» Required actions
- a) In the thread about posting an http form to https, which site is named as allowing sign-in from an http page while doing an https post?
- b) Echo, word for word, the stretch of the thread about posting an http form to https from "Also, if the" through "of sensitive data).".

» Selected passage
Is it acceptable to submit from an http form through https? It seems like it should be secure, but it allows for a man in the middle attack (here is a good discussion). There are sites like mint.com that allow you to sign-in from an http page but does an https post. In my site, the request is to have an http landing page but be able to login securely. Is it not worth the possible security risk and should I just make all users go to a secure page to login (or make the landing page secure)?


11 Answers 11


Posting a form from an http page to an https page does encrypt the data in the form when it is transmitted in the most simple terms. If there is a man-in-the-middle attack, the browser will warn you.

However, if the original http form was subjected to man-in-the-middle and the https post-back address was modified by the attacker, then you will get no warning. The data will still actually be encrypted, but the man-in-the-middle attacker would be able to decrypt (since he sent you the key in the first place) and read the data.

Also, if the form is sending things back through other means (scripted connections) there may be a possibility of unencrypted data being sent over the wire before the form is posted (although any good website would never do this with any kind of sensitive data).

  • Finally a simple answer
    – Royi Namir
    Feb 15, 2017 at 7:27
  • I'll also add that HSTS solves this ( well , except for the first request)

» Data provided
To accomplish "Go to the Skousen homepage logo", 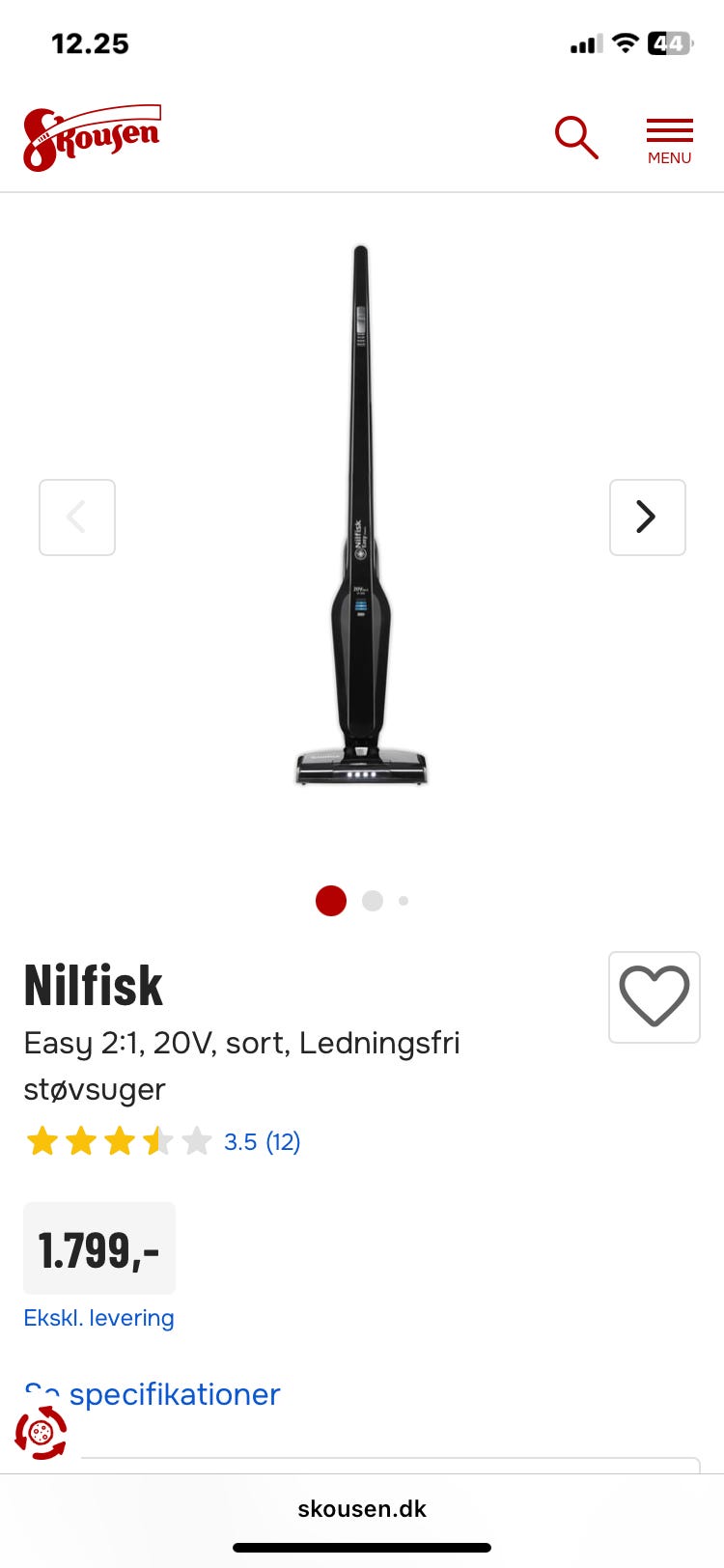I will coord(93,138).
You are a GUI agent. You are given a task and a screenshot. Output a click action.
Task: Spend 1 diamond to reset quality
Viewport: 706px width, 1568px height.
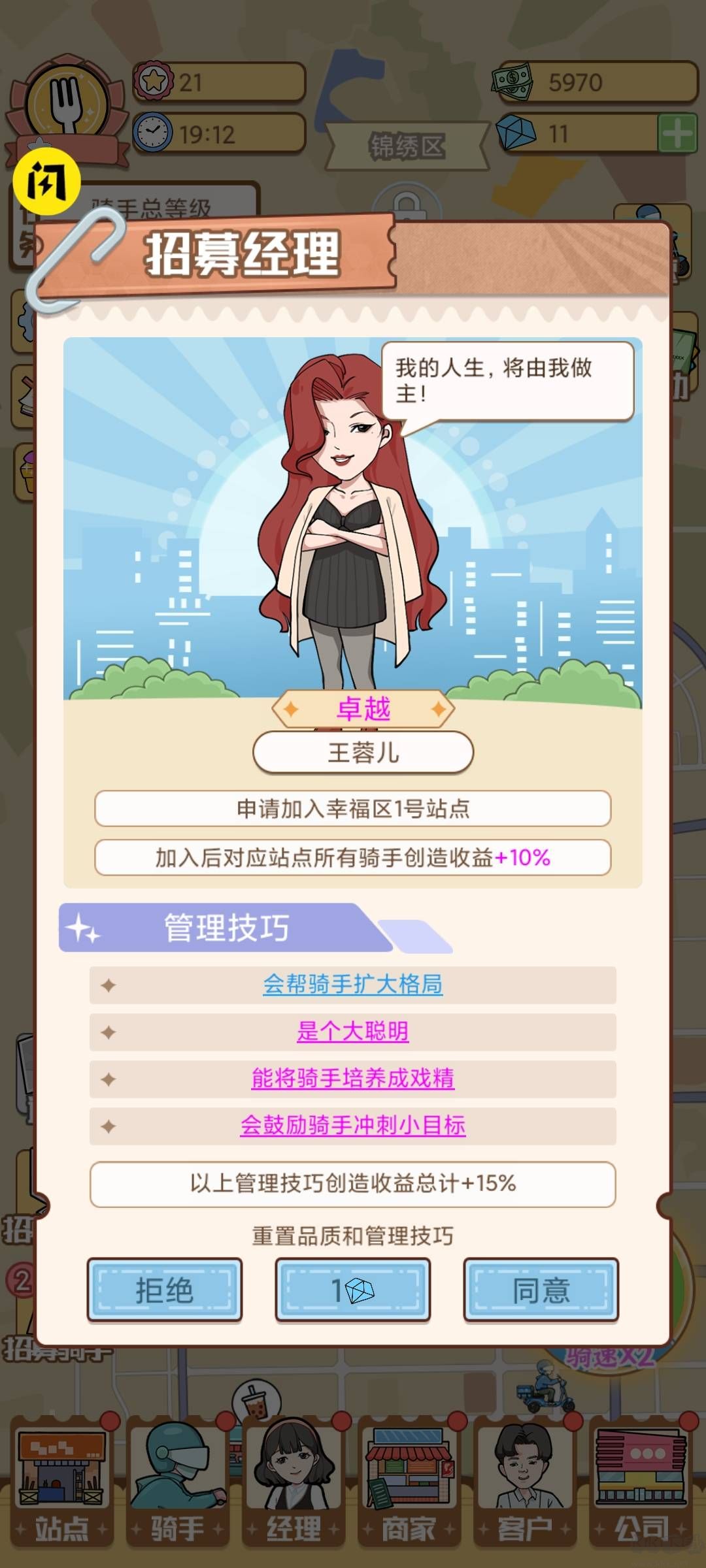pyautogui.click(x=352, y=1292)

» Answers for the exercise
- a) mint.com

- b)
Also, if the form is sending things back through other means (scripted connections) there may be a possibility of unencrypted data being sent over the wire before the form is posted (although any good website would never do this with any kind of sensitive data).